### Assignment
Reproduce each entry below exactly as it appears.

The data Start Marker

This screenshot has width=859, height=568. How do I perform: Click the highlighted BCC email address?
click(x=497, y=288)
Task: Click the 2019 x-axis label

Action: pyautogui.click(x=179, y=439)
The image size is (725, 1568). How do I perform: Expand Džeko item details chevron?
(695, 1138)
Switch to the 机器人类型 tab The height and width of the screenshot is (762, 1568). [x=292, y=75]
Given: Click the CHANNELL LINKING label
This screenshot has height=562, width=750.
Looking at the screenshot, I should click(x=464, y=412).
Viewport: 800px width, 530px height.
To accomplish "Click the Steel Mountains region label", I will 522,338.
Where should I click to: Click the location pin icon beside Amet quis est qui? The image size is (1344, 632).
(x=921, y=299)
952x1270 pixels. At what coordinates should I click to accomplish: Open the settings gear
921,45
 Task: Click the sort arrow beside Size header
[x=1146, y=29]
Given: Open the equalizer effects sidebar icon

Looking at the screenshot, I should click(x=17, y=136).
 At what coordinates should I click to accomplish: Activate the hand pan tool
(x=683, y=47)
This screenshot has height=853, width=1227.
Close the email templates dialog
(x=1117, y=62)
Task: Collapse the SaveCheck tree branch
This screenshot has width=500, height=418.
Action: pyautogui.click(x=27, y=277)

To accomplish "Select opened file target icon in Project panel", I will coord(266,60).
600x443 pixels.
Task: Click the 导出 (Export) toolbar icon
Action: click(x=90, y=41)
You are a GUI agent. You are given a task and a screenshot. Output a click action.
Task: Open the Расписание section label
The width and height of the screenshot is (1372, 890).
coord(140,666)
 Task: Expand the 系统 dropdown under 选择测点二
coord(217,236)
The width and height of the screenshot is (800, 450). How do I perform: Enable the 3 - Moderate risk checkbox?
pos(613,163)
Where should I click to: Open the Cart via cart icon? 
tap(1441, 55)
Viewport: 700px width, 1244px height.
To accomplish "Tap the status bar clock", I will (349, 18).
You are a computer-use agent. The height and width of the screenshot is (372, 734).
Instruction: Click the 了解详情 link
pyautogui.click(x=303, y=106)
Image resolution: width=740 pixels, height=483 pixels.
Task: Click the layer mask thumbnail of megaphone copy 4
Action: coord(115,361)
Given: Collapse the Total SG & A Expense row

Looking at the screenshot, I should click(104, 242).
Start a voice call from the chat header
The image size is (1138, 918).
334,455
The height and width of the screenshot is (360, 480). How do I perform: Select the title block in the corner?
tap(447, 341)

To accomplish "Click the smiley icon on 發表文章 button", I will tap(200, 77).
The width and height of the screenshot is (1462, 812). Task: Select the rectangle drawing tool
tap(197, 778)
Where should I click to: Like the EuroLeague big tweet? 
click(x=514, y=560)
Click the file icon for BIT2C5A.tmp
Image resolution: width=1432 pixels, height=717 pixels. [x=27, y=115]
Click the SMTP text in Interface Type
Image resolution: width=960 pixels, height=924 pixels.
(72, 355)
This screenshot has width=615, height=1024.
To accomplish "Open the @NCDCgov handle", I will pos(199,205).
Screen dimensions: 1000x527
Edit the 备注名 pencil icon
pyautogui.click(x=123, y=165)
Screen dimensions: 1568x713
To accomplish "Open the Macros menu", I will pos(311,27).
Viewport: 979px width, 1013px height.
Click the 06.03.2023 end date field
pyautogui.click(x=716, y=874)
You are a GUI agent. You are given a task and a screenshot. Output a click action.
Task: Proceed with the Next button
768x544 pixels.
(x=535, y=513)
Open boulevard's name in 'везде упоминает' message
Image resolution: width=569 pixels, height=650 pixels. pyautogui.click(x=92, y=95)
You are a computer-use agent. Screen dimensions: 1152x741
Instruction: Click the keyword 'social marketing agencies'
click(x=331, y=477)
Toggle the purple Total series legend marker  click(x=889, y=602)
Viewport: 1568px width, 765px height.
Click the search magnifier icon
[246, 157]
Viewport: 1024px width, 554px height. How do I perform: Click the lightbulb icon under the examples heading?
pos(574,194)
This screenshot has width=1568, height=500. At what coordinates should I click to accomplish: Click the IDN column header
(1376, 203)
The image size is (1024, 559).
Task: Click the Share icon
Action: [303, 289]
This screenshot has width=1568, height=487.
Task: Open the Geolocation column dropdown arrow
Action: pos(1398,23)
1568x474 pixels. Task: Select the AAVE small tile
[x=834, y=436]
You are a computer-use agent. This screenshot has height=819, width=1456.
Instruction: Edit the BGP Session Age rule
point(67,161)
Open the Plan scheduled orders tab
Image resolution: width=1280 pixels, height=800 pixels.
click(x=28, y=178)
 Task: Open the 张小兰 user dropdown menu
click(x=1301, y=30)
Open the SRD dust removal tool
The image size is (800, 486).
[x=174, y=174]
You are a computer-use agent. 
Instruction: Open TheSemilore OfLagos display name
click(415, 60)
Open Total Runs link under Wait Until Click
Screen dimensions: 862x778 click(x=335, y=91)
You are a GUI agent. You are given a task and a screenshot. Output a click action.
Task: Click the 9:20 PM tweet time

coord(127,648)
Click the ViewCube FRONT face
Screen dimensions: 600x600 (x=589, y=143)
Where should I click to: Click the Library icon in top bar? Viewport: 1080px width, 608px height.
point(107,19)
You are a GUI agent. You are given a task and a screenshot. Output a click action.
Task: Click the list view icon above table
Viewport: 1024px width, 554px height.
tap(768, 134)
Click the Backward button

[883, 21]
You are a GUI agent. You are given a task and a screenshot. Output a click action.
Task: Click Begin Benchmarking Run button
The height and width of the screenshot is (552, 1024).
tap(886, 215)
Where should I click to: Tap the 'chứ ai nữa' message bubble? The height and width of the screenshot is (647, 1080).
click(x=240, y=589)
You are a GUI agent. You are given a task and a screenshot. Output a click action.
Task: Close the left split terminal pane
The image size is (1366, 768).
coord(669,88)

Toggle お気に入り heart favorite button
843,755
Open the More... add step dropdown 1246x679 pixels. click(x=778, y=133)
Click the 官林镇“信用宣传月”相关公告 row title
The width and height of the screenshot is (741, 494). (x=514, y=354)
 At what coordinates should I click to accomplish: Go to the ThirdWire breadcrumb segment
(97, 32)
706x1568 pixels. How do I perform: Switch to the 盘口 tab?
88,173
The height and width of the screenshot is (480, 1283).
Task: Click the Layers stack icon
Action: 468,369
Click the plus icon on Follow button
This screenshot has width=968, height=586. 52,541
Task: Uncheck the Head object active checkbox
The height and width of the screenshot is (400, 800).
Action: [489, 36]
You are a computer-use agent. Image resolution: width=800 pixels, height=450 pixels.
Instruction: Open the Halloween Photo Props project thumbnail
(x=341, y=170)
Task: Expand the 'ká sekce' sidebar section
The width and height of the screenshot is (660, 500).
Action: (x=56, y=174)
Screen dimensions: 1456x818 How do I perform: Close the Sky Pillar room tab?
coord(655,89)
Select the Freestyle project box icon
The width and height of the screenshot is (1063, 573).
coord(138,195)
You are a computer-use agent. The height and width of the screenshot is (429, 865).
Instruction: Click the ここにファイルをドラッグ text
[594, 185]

The data End Marker

### Written reply
This screenshot has width=859, height=568. How do I perform: Click the highlighted BCC email address?
click(x=497, y=288)
Task: Click the 2019 x-axis label

Action: pyautogui.click(x=179, y=439)
The image size is (725, 1568). How do I perform: Expand Džeko item details chevron?
(695, 1138)
Switch to the 机器人类型 tab The height and width of the screenshot is (762, 1568). [x=292, y=75]
Given: Click the CHANNELL LINKING label
This screenshot has height=562, width=750.
Looking at the screenshot, I should click(x=464, y=412).
Viewport: 800px width, 530px height.
To accomplish "Click the Steel Mountains region label", I will 522,338.
Where should I click to: Click the location pin icon beside Amet quis est qui? The image size is (1344, 632).
(x=921, y=299)
952x1270 pixels. At what coordinates should I click to accomplish: Open the settings gear
921,45
 Task: Click the sort arrow beside Size header
[x=1146, y=29]
Given: Open the equalizer effects sidebar icon

Looking at the screenshot, I should click(x=17, y=136).
 At what coordinates should I click to accomplish: Activate the hand pan tool
(x=683, y=47)
This screenshot has height=853, width=1227.
Close the email templates dialog
(x=1117, y=62)
Task: Collapse the SaveCheck tree branch
This screenshot has width=500, height=418.
Action: pyautogui.click(x=27, y=277)

To accomplish "Select opened file target icon in Project panel", I will coord(266,60).
600x443 pixels.
Task: Click the 导出 (Export) toolbar icon
Action: click(x=90, y=41)
You are a GUI agent. You are given a task and a screenshot. Output a click action.
Task: Open the Расписание section label
The width and height of the screenshot is (1372, 890).
coord(140,666)
 Task: Expand the 系统 dropdown under 选择测点二
coord(217,236)
The width and height of the screenshot is (800, 450). How do I perform: Enable the 3 - Moderate risk checkbox?
pos(613,163)
Where should I click to: Open the Cart via cart icon? 
tap(1441, 55)
Viewport: 700px width, 1244px height.
To accomplish "Tap the status bar clock", I will (349, 18).
You are a computer-use agent. The height and width of the screenshot is (372, 734).
Instruction: Click the 了解详情 link
pyautogui.click(x=303, y=106)
Image resolution: width=740 pixels, height=483 pixels.
Task: Click the layer mask thumbnail of megaphone copy 4
Action: coord(115,361)
Given: Collapse the Total SG & A Expense row

Looking at the screenshot, I should click(104, 242).
Start a voice call from the chat header
The image size is (1138, 918).
334,455
The height and width of the screenshot is (360, 480). How do I perform: Select the title block in the corner?
tap(447, 341)

To accomplish "Click the smiley icon on 發表文章 button", I will tap(200, 77).
The width and height of the screenshot is (1462, 812). Task: Select the rectangle drawing tool
tap(197, 778)
Where should I click to: Like the EuroLeague big tweet? 
click(x=514, y=560)
Click the file icon for BIT2C5A.tmp
Image resolution: width=1432 pixels, height=717 pixels. [x=27, y=115]
Click the SMTP text in Interface Type
Image resolution: width=960 pixels, height=924 pixels.
(72, 355)
This screenshot has width=615, height=1024.
To accomplish "Open the @NCDCgov handle", I will pos(199,205).
Screen dimensions: 1000x527
Edit the 备注名 pencil icon
pyautogui.click(x=123, y=165)
Screen dimensions: 1568x713
To accomplish "Open the Macros menu", I will pos(311,27).
Viewport: 979px width, 1013px height.
Click the 06.03.2023 end date field
pyautogui.click(x=716, y=874)
You are a GUI agent. You are given a task and a screenshot. Output a click action.
Task: Proceed with the Next button
768x544 pixels.
(x=535, y=513)
Open boulevard's name in 'везде упоминает' message
Image resolution: width=569 pixels, height=650 pixels. pyautogui.click(x=92, y=95)
You are a computer-use agent. Screen dimensions: 1152x741
Instruction: Click the keyword 'social marketing agencies'
click(x=331, y=477)
Toggle the purple Total series legend marker  click(x=889, y=602)
Viewport: 1568px width, 765px height.
Click the search magnifier icon
[246, 157]
Viewport: 1024px width, 554px height. How do I perform: Click the lightbulb icon under the examples heading?
pos(574,194)
This screenshot has width=1568, height=500. At what coordinates should I click to accomplish: Click the IDN column header
(1376, 203)
The image size is (1024, 559).
Task: Click the Share icon
Action: [303, 289]
This screenshot has width=1568, height=487.
Task: Open the Geolocation column dropdown arrow
Action: pos(1398,23)
1568x474 pixels. Task: Select the AAVE small tile
[x=834, y=436]
You are a computer-use agent. This screenshot has height=819, width=1456.
Instruction: Edit the BGP Session Age rule
point(67,161)
Open the Plan scheduled orders tab
Image resolution: width=1280 pixels, height=800 pixels.
click(x=28, y=178)
 Task: Open the 张小兰 user dropdown menu
click(x=1301, y=30)
Open the SRD dust removal tool
The image size is (800, 486).
[x=174, y=174]
You are a computer-use agent. 
Instruction: Open TheSemilore OfLagos display name
click(415, 60)
Open Total Runs link under Wait Until Click
Screen dimensions: 862x778 click(x=335, y=91)
You are a GUI agent. You are given a task and a screenshot. Output a click action.
Task: Click the 9:20 PM tweet time

coord(127,648)
Click the ViewCube FRONT face
Screen dimensions: 600x600 (x=589, y=143)
Where should I click to: Click the Library icon in top bar? Viewport: 1080px width, 608px height.
point(107,19)
You are a GUI agent. You are given a task and a screenshot. Output a click action.
Task: Click the list view icon above table
Viewport: 1024px width, 554px height.
tap(768, 134)
Click the Backward button

[883, 21]
You are a GUI agent. You are given a task and a screenshot. Output a click action.
Task: Click Begin Benchmarking Run button
The height and width of the screenshot is (552, 1024).
tap(886, 215)
Where should I click to: Tap the 'chứ ai nữa' message bubble? The height and width of the screenshot is (647, 1080).
click(x=240, y=589)
You are a GUI agent. You are given a task and a screenshot. Output a click action.
Task: Close the left split terminal pane
The image size is (1366, 768).
coord(669,88)

Toggle お気に入り heart favorite button
843,755
Open the More... add step dropdown 1246x679 pixels. click(x=778, y=133)
Click the 官林镇“信用宣传月”相关公告 row title
The width and height of the screenshot is (741, 494). (x=514, y=354)
 At what coordinates should I click to accomplish: Go to the ThirdWire breadcrumb segment
(97, 32)
706x1568 pixels. How do I perform: Switch to the 盘口 tab?
88,173
The height and width of the screenshot is (480, 1283).
Task: Click the Layers stack icon
Action: 468,369
Click the plus icon on Follow button
This screenshot has width=968, height=586. 52,541
Task: Uncheck the Head object active checkbox
The height and width of the screenshot is (400, 800).
Action: [489, 36]
You are a computer-use agent. Image resolution: width=800 pixels, height=450 pixels.
Instruction: Open the Halloween Photo Props project thumbnail
(x=341, y=170)
Task: Expand the 'ká sekce' sidebar section
The width and height of the screenshot is (660, 500).
Action: (x=56, y=174)
Screen dimensions: 1456x818 How do I perform: Close the Sky Pillar room tab?
coord(655,89)
Select the Freestyle project box icon
The width and height of the screenshot is (1063, 573).
coord(138,195)
You are a computer-use agent. The height and width of the screenshot is (429, 865).
Instruction: Click the ここにファイルをドラッグ text
[594, 185]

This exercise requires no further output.